Actually, quite a few of the funniest things that Leroy did, had to do with women, in his uncle's life. On another show, when Gildy was trying to have a private moment, with a lady, in the front yard, Leroy kept coming out of the house, again and again, pesting his uncle about various odds and ends (including that he could not sleep!). Even after his uncle bribed him, with $2.00 in 1945 money (to not come back!) he still tormented him! After Gildersleeve sang a very beautiful solo, in his tender, baritone voice, to his lady love, his nephew's own voice, came screeching from his bedroom window, on the second floor, as he tried to add something to his uncle's song (Leroy was a sly one, though; he knew exactly what he was doing........he was just trying to sabotage his uncle's intimate moment!).

Still another episode had Leroy as the featured character. He received an invitation to a party, from a girl at school, and he absolutely refused to go (he was still in that "hatred phase" of girls!). Uncle Mort decided to get involved. Not only did he insist that Leroy go to that party; he arranged for Leroy to have a tête à tête, with the girl, at their house. As is so often the case for Gildersleeve, whenever he tries to help Leroy out, he sorely regretted that he ever got involved (though his mission was successful; he did turn Leroy on to girls)! In this episode, Walter very comically shows Leroy's more flirtatious side, and his school-boy giggle (with which we can almost see him blushing, right through the radio----or through the computer, in my case).

At any rate, one cannot really do Walter Tetley justice, unless one touches on some of the other characters, from this show. Though much of the rest, of what I am going to say, has nothing to do with Leroy it still cuts to the heart, of what made The Great Gildersleeve, a truly quality show. Two of my other favorite characters, especially in their relationship to each other, are Throckmorton P. Gildersleeve and Judge Horace Hooker. Gildersleeve and the Judge seem to always have a type of "Love/Hate" relationship with each other.

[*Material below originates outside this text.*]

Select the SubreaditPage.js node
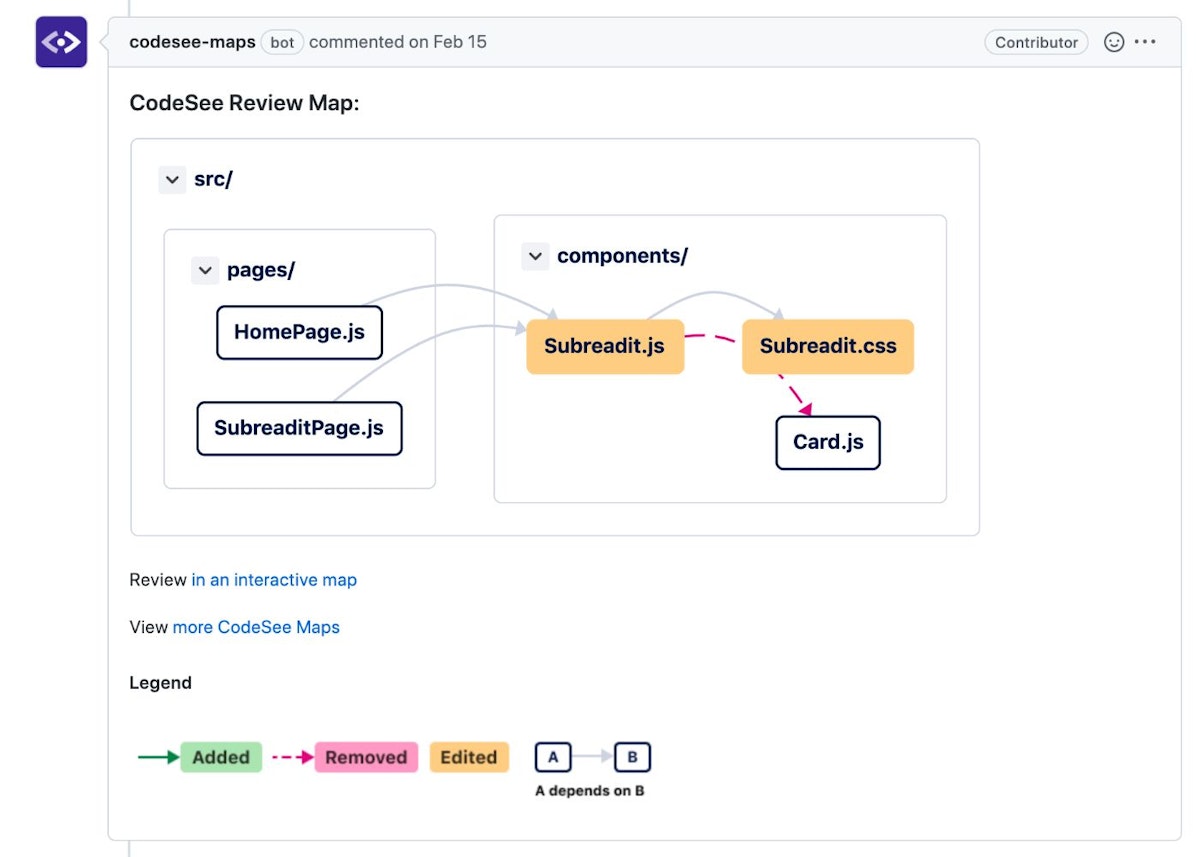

The Judge, with his crusty, raspy, often cranky voice, was one of the funniest characters in the cast. He was played by Earle Ross and he was one of those devoted performers who, like Walter Tetley, stayed for the entire run of the show, from 1941-1954 (some accounts state that the show ran from 1941-1958). Many of the other performers did not stay for the entire run (even Harold Peary, who held the title role, did not. He left in 1950. From then on, Gildersleeve was voiced by Willard Waterman).

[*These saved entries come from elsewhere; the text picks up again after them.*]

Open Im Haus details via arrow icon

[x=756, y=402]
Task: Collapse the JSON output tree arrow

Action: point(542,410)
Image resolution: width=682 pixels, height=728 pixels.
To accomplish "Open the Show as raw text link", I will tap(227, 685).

Horace Hooker wore many hats, in his relationship with Gildersleeve. He was the judge who gave Gildersleeve legal custody, of Leroy and his sister, Margerie. He also served as Gildy's attorney. In addition, they were neighbors, and became friends (though they were often simultaneously at each other's throat!). Hooker also enjoyed engaging Gildy as a checkers partner (he also enjoyed cackling, when he took many of Gildy's checkers, and then saying: "Now crown me!!"). And who could ever forget about how the Judge was also Gildersleeve's campaign manager, when Gildy ran for mayor of Summerfield?